| Latest News | Friday December 21 2012 20:57
Fiji's ruling military has warned it will closely monitor parliament when the coup-plagued nation finally elects a new government, as officials wrapped up work on a draft constitution.
Military leader Voreqe Bainimarama, who seized power in a 2006 coup and tore up the last constitution, has pledged to hold elections in 2014 after introducing reforms he said were needed to make the country a proper democracy.
However, the role of the military, a key political player in the Pacific nation that has endured four coups since 1987, remains contentious, with the author of the draft constitution calling for it to stay out of politics after 2014.
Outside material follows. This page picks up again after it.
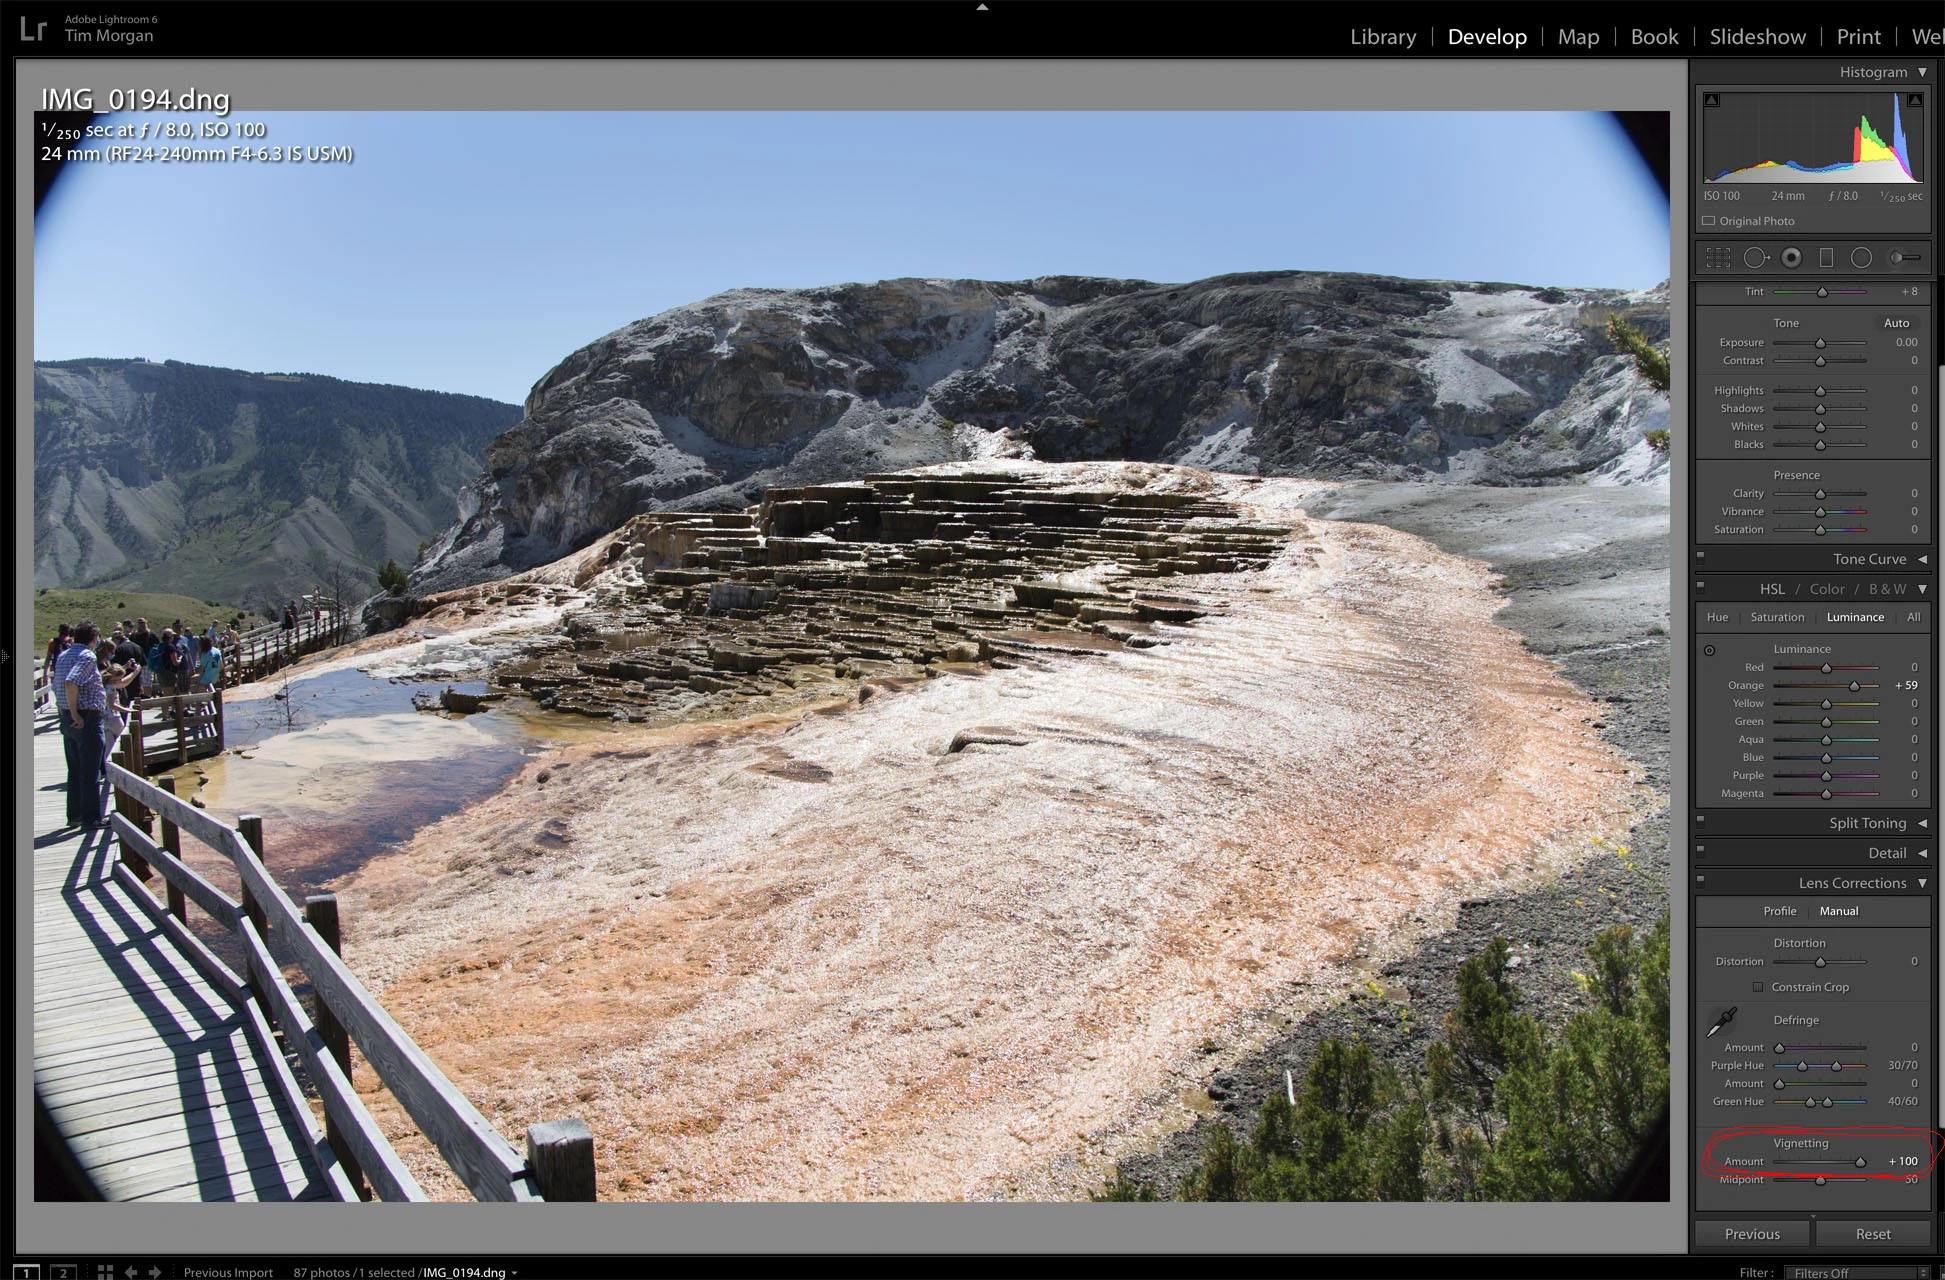The width and height of the screenshot is (1945, 1280).
Task: Click the Defringe eyedropper color selector
Action: (1721, 1022)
But in a submission to the commission tasked with working on the new constitution, the Republic of Fiji Military Forces (RFMF) indicated it had no intention of restricting its role after the elections.
The military exists "to deal with both internal security situation and external threats," said the submission, which was seen by AFP.
"The forces cannot and will not be complacent in dealing with situations that undermine national interest."
The military said it would not allow any government that won office in 2014 to undermine its reforms.
"The RFMF will monitor the ongoing situation in the parliament and in Fiji, ensuring that what it had adopted since 2006 ... is fully implemented," it said.
Kenyan academic Yash Ghai, the head of the five-person Constitutional Commission that handed the draft document to the government on Friday, said the military should be subject to parliamentary oversight and focus on national defence.
"We think the professional military, their conscience should be to defend Fiji against external aggression and we would rather the police handle internal disorder issues," he told Radio New Zealand.
"We feel that the military must be responsible to the government and to parliament and they have to act within the confines of the constitution."
The new constitution is intended to guarantee, through a People's Charter, principles such as one-person-one-vote, an independent judiciary and transparent governance, as well as establishing a secular, corruption-free state.
The draft constitution is scheduled to be formally adopted by the end of March.